Six Michigan residents, two Ohio residents and an Indiana resident have been indicted on charges of attempted use of weapons of mass destruction in connection with their membership in a Lenawee County Christian militia group.

Members of the Hutaree -- including a Michigan couple and their two sons -- conspired to oppose by force the authority of the U.S. government, according to a release by the U.S. Attorney’s Office in Detroit.

The indictment unsealed in U.S. District Court today claims that the Hutaree planned to kill an unidentified member of local law enforcement and then attack the law enforcement officers who gather in Michigan for the funeral. According to the plan, the Hutaree would attack law enforcement vehicles during the funeral procession with improvised explosive devices rigged with projectiles, which constitute weapons of mass destruction, according to the announcement by U.S. Attorney Barbara L. McQuade.

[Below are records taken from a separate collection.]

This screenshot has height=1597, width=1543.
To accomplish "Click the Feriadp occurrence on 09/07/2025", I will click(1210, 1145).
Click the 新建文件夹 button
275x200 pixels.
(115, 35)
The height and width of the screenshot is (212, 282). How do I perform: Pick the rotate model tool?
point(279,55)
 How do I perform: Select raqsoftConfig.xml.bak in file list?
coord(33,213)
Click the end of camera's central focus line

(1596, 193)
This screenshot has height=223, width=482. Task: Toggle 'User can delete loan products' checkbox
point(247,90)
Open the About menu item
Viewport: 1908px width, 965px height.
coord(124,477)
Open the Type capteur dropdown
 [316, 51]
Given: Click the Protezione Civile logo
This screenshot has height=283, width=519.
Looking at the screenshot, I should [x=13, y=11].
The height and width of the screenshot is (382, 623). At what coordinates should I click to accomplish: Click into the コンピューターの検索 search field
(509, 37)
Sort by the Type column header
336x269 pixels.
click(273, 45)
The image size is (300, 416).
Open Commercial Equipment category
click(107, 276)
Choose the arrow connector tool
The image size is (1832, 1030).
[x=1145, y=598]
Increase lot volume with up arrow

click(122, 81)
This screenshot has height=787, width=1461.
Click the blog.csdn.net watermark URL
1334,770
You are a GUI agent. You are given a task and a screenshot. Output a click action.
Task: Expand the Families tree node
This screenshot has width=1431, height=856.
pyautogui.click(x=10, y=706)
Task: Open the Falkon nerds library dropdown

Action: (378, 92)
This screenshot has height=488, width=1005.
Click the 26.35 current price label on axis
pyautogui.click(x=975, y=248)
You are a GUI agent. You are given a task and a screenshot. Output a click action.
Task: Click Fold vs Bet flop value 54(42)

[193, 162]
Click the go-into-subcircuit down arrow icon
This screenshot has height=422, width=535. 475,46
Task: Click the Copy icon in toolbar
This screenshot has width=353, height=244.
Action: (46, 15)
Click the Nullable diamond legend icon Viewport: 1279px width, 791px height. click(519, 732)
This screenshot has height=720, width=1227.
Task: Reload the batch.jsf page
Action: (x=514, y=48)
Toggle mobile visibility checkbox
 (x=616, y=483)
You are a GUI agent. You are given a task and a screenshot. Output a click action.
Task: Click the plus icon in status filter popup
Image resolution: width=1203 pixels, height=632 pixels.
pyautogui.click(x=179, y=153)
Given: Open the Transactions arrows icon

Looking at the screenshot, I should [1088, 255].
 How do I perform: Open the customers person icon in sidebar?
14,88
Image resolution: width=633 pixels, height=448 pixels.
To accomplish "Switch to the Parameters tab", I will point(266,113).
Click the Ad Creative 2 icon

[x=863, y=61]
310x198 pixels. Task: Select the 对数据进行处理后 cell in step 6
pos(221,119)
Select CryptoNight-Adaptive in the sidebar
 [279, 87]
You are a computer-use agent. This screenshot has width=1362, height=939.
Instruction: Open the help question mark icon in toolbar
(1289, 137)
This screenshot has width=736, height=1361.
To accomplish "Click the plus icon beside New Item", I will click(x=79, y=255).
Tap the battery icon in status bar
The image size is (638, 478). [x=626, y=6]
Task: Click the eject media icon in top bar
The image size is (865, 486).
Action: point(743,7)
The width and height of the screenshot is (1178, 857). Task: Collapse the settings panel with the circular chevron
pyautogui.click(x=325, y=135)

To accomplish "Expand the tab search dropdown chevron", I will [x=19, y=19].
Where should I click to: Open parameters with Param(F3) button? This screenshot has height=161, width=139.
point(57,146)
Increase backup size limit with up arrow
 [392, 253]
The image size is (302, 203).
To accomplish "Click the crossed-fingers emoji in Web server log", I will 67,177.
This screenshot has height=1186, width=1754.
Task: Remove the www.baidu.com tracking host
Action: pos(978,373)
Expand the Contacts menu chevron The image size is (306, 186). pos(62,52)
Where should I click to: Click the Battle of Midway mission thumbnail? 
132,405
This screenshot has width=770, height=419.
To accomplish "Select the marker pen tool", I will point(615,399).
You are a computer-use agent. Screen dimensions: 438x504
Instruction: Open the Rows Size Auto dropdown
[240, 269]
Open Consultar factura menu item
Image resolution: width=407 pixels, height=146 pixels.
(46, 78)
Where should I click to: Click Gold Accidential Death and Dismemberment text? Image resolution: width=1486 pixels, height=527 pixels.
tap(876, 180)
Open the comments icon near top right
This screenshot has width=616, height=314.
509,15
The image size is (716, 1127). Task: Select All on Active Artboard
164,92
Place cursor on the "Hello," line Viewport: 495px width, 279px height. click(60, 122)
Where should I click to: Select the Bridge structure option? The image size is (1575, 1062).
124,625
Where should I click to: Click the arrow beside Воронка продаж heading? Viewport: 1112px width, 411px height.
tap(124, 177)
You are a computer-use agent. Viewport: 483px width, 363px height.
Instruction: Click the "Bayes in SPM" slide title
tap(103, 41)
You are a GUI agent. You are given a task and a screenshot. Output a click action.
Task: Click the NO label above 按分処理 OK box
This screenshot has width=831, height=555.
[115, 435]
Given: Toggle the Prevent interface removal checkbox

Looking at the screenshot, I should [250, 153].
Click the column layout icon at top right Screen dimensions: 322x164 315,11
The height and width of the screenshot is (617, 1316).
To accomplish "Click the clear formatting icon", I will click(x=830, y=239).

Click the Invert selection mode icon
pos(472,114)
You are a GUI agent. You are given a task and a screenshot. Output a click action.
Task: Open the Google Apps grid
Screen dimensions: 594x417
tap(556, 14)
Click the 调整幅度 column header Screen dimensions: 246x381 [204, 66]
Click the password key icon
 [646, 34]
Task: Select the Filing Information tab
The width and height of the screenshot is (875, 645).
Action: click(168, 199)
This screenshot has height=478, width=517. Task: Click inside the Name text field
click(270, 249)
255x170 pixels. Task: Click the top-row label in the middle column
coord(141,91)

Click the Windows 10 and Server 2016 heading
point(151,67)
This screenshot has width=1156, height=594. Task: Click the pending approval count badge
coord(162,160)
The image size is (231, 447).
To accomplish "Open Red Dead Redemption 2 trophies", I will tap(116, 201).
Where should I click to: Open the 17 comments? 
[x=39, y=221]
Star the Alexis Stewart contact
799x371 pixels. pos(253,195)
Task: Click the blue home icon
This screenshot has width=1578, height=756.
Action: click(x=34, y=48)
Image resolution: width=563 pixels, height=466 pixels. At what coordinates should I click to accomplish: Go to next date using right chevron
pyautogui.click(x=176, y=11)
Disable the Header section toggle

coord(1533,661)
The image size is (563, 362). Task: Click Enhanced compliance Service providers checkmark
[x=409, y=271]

You can read the indictment as a PDF here. Of particular note is this:

The general concept of of operations provided that the Hutaree would commit some violent act to draw the attention of law enforcement or government officials and which would draw a response by law enforcement. Possible such acts were discussed including killing a member of law enforcement after a traffic stop, killing a member of law enforcement and his or her family at home, ambushing a member of law enforcement in rural communities, luring a member of law enforcement with a false 911 emergency call and then killing him or her, and killing a member of law enforcement and then attacking a funeral procession motorcade with weapons of mass destruction. These acts would intimidate and demoralize law enforcement, diminishing their ranks and rendering them ineffective.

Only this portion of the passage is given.